Amax Aluminum Extrusion Products, Inc., Petitioner-Cross v. National Labor Relations Board, Respondent-Cross

421 F.2d 394 | 5th Cir. | 1970

Lead Opinion

PER CURIAM.

Amax Aluminum Extrusion Products, Inc. petitioned this Court to set aside a final order of the National Labor Relations Board that it cease and desist from refusing to bargain with Aluminum Workers International Union, AFL-CIO, in violation of Section 8(a) of the National Labor Relations Act. The Board cross-petitioned for enforcement.

The Company’s refusal to bargain was based on its contention that the election and subsequent certification of the Un*395ion should be set aside because of the tension and racial unrest existing as a result of the recent assassination of Dr. Martin Luther King, the Negro civil rights leader, and other alleged objectionable actions, all of which had the effect of destroying the requisite “laboratory conditions” on the day of the election.1 The election occurred at the Company’s plant at Hernando, Mississippi, in the Greater Memphis Area, one day following the funeral of King. Thirty-five ballots were cast for the Union, twenty-five against, and three challenged. The Company then filed its objections requesting that the election be set aside and in the alternative that a hearing be held on the factual issues involved. The Regional Director conducted an investigation of the Company’s objections, after which he recommended that they be overruled. The Board adopted the Regional Director’s findings that the objections were without merit and “raise no material or substantial issues of fact or law which would warrant reversal * * * or require a hearing.” The Union was accordingly certified as collective bargaining representative. The Company subsequently refused to bargain with the Union, whereupon the unfair labor charge was brought against it. The Trial Examiner then granted the General Counsel’s motion for Judgment on the Pleadings, which the Board sustained.

The Company contends that the Board erred in refusing to order a hearing in either the representation or unfair labor practice proceedings. The defenses of the Company in the unfair labor practice proceedings were substantially the same as the objections relied upon by the- Company in the representation proceedings, and consisted of allegations of improper electioneering in the vicinity of the voting area, fraternization between alleged Union representatives and the Board agent, thus said to give an appearance of irregularity, pre-election misrepresentation, threats and intimidation by the Union, and the atmosphere created by the assassination of King. The Regional Director caused numerous affidavits to be taken and all of the objections were thoroughly investigated and subsequently analyzed by the Regional Director in his detailed report and considered to be without merit. Despite the speculative nature of most of the allegations, which in itself would preclude the necessity of a hearing,2 the Regional Director, nevertheless assumed the truth thereof and still concluded that there was no undue coercion or pressure which would have affected the election.
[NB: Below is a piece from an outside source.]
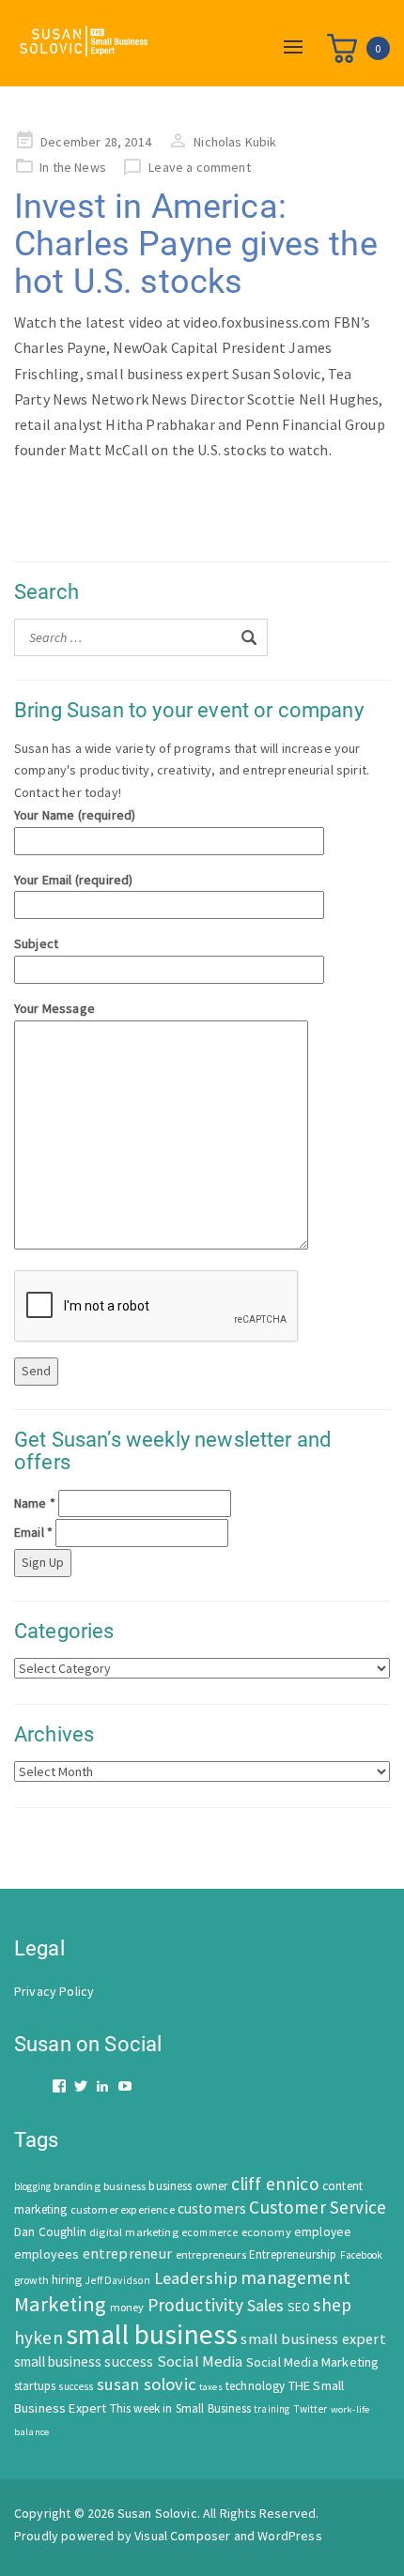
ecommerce (209, 2232)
This Court has consistently guarded the rights of a party to a hearing where one is warranted.3 However, we have repeatedly held that a party objecting to the validity of an election must present substantial and material issues of fact which would warrant setting aside the election in order to obtain a hearing in a post-election representation proceeding.4 The record before us establishes that the Company has failed to carry this heavy burden and that it presented no new substantial issues in the unfair labor practice proceedings which would require a hearing. “If *396there is nothing to hear, a hearing is a senseless and useless formality.”5

We conclude that the findings of the Board are supported by the record considered as a whole,6 and that the Board exercised reasonable discretion in light of the circumstances.7

Accordingly, the order of the Board is enforced.

. See Delta Drilling Company v. N. L. R. B., 5 Cir., 1969, 406 F.2d 109, 112-113; Home Town Foods, Inc. v. N. L. R. B., 5 Cir., 1969, 416 F.2d 392, 396.

. See N. L. R. B. v. Capitan Drilling Company, 5 Cir., 1969, 408 F.2d 676, 677; N. L. R. B. v. Air Control Products of St. Petersburg, Inc., 5 Cir., 1964, 335 F.2d 245.

. See N. L. R. B. v. Otronix, Inc., 5 Cir., 1967, 380 F.2d 737; Home Town Foods, Inc. v. N. L. R. B., 5 Cir., 1967, 379 F.2d 241; National Labor Relations Bd. v. Dallas City Packing Co., 5 Cir., 1956, 230 F.2d 708.

. N. L. R. B. v. Smith Industries, Inc., 5 Cir., 1968, 403 F.2d 889, 892; Howell Refining Company v. N. L. R. B., 5 Cir., 1968, 400 F.2d 213; Home Town Foods, Inc. v. N. L. R. B., 5 Cir., 1967, 379 F.2d 241; United States Rubber Company v. N. L. R. B., 5 Cir., 1967, 373 F.2d 602.

. N. L. R. B. v. Air Control Products of St. Petersburg, Inc., 5 Cir., 1964, 335 F.2d 245, 249.

. Universal Camera Corp. v. National Labor Rel. Bd., 340 U.S. 474, 71 S.Ct. 456, 95 L.Ed. 456 (1951); N. L. R. B. v. Camco, Incorporated, 5 Cir., 1965, 340 F.2d 803, 808.

. Pepperell Manufacturing Company v. N. L. R. B., 5 Cir., 1968, 403 F.2d 520, 522; National Labor Relations Board v. Animal Foods Company of Texas, 5 Cir., 1968, 395 F.2d 744.






Rehearing

ON PETITION FOR REHEARING AND PETITION FOR REHEARING EN BANC

PER CURIAM.

The Petition for Rehearing is denied and no member of this panel nor Judge in regular active service on the Court having requested that the Court be polled on rehearing en banc, (Rule 35 Federal Rules of Appellate Procedure; Local Fifth Circuit Rule 12) the Petition for Rehearing En Banc is denied.